Looking at the listing, state how many of its lines contain the string "axis". Write only the number.

*DATA TO USE:*
=== Begin Enclosure ===
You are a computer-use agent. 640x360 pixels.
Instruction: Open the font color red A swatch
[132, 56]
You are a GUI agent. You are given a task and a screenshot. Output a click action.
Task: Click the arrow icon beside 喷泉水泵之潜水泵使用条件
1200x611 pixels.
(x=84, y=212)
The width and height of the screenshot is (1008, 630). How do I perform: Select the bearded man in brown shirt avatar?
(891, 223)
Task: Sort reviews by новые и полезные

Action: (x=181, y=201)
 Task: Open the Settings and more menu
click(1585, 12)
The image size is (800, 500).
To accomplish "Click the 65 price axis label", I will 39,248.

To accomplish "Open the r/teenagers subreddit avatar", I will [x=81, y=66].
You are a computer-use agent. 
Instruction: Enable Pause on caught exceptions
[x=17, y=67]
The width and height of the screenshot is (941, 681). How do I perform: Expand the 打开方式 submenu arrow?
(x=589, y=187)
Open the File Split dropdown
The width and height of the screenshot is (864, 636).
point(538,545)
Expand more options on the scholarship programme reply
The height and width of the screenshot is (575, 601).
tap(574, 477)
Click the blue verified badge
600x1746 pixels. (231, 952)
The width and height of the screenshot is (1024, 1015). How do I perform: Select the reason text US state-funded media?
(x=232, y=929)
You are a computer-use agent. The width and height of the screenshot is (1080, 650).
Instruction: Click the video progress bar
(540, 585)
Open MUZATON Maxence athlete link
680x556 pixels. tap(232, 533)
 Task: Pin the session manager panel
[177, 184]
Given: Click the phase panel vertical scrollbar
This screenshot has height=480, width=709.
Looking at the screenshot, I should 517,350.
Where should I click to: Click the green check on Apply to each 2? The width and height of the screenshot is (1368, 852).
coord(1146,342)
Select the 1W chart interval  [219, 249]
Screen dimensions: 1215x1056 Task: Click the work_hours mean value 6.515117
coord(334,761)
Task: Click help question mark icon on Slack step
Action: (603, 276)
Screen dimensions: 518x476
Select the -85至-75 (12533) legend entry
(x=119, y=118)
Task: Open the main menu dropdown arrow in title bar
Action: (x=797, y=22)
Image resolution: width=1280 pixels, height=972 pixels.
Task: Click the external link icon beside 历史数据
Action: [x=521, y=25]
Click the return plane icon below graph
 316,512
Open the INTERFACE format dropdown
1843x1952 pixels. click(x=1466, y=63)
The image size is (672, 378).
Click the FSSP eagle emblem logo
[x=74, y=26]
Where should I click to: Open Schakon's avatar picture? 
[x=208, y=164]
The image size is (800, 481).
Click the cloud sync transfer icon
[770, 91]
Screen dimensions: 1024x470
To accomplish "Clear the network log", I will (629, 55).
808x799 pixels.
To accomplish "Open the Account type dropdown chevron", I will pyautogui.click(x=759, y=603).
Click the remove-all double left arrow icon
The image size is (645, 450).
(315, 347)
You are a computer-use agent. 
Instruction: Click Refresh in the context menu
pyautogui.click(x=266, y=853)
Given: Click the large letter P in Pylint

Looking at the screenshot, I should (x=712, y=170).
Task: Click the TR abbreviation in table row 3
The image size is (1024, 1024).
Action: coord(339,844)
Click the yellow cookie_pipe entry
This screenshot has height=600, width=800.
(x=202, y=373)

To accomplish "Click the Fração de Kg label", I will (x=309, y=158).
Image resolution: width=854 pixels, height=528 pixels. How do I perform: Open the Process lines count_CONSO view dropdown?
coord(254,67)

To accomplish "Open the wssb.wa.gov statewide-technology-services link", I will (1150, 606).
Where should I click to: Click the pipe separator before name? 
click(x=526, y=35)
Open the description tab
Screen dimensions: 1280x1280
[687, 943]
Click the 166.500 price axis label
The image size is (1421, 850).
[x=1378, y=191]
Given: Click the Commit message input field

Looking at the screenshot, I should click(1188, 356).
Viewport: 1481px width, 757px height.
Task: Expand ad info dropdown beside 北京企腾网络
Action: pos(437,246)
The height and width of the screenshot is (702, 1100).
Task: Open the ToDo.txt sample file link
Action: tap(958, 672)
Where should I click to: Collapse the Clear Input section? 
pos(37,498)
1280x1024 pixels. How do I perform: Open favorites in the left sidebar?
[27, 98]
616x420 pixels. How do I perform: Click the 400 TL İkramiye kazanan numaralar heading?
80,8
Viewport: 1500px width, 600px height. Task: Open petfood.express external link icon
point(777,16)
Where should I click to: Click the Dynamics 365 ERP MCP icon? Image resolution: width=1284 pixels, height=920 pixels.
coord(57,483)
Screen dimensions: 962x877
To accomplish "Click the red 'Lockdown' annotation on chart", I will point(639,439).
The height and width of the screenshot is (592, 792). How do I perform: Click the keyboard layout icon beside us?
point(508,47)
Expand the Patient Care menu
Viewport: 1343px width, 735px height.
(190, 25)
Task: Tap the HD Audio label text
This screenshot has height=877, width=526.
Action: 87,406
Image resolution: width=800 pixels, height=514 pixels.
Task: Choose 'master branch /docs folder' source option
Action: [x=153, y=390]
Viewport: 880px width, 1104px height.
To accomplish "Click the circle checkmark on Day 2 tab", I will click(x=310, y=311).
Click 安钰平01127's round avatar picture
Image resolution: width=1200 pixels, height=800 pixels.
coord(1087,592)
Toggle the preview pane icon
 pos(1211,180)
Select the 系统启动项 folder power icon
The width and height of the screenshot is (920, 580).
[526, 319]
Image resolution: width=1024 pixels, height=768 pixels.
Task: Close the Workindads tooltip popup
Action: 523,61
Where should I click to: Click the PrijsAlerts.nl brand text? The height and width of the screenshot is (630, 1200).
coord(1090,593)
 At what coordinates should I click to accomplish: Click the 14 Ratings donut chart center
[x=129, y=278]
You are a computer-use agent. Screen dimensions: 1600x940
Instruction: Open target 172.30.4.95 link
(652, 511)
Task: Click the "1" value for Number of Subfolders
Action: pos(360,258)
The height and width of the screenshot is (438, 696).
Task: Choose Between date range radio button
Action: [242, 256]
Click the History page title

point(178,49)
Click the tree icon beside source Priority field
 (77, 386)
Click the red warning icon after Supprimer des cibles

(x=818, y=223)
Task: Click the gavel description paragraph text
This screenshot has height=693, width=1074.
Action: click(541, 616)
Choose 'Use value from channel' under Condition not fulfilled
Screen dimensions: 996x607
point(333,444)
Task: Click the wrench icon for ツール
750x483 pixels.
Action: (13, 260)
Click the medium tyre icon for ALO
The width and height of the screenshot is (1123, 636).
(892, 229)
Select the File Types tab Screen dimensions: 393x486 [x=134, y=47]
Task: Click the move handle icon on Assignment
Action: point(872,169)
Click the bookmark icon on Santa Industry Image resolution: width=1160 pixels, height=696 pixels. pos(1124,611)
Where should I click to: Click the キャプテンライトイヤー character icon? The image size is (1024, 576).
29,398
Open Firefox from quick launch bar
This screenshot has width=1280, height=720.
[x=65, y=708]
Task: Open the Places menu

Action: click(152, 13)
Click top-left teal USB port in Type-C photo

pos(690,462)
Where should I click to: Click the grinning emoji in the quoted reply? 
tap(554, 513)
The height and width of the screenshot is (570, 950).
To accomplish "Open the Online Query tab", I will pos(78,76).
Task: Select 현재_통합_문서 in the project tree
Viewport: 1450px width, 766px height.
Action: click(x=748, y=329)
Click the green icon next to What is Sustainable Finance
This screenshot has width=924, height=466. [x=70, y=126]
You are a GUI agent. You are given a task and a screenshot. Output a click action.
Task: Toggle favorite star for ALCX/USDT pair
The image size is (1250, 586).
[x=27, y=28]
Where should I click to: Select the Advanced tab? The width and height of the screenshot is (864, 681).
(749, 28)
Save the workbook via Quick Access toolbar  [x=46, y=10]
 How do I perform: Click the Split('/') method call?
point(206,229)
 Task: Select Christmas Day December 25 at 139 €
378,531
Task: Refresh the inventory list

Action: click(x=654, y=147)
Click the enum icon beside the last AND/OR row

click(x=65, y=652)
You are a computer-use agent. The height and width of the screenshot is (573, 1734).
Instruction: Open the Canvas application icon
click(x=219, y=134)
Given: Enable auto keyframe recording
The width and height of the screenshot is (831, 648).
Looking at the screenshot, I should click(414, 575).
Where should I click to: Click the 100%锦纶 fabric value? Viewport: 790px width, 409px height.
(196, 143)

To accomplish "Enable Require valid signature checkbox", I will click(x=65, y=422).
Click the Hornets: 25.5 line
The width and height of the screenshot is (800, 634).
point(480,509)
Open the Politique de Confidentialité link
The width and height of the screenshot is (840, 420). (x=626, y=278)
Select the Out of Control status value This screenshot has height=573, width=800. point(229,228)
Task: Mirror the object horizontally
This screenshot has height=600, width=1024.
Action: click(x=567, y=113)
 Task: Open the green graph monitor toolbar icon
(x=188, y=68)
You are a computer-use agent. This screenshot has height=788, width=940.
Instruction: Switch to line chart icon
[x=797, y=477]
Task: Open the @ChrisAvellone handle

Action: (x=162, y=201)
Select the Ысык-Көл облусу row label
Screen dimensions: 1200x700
=== End Enclosure ===
*OUTPUT FOR THIS EXERCISE:*
2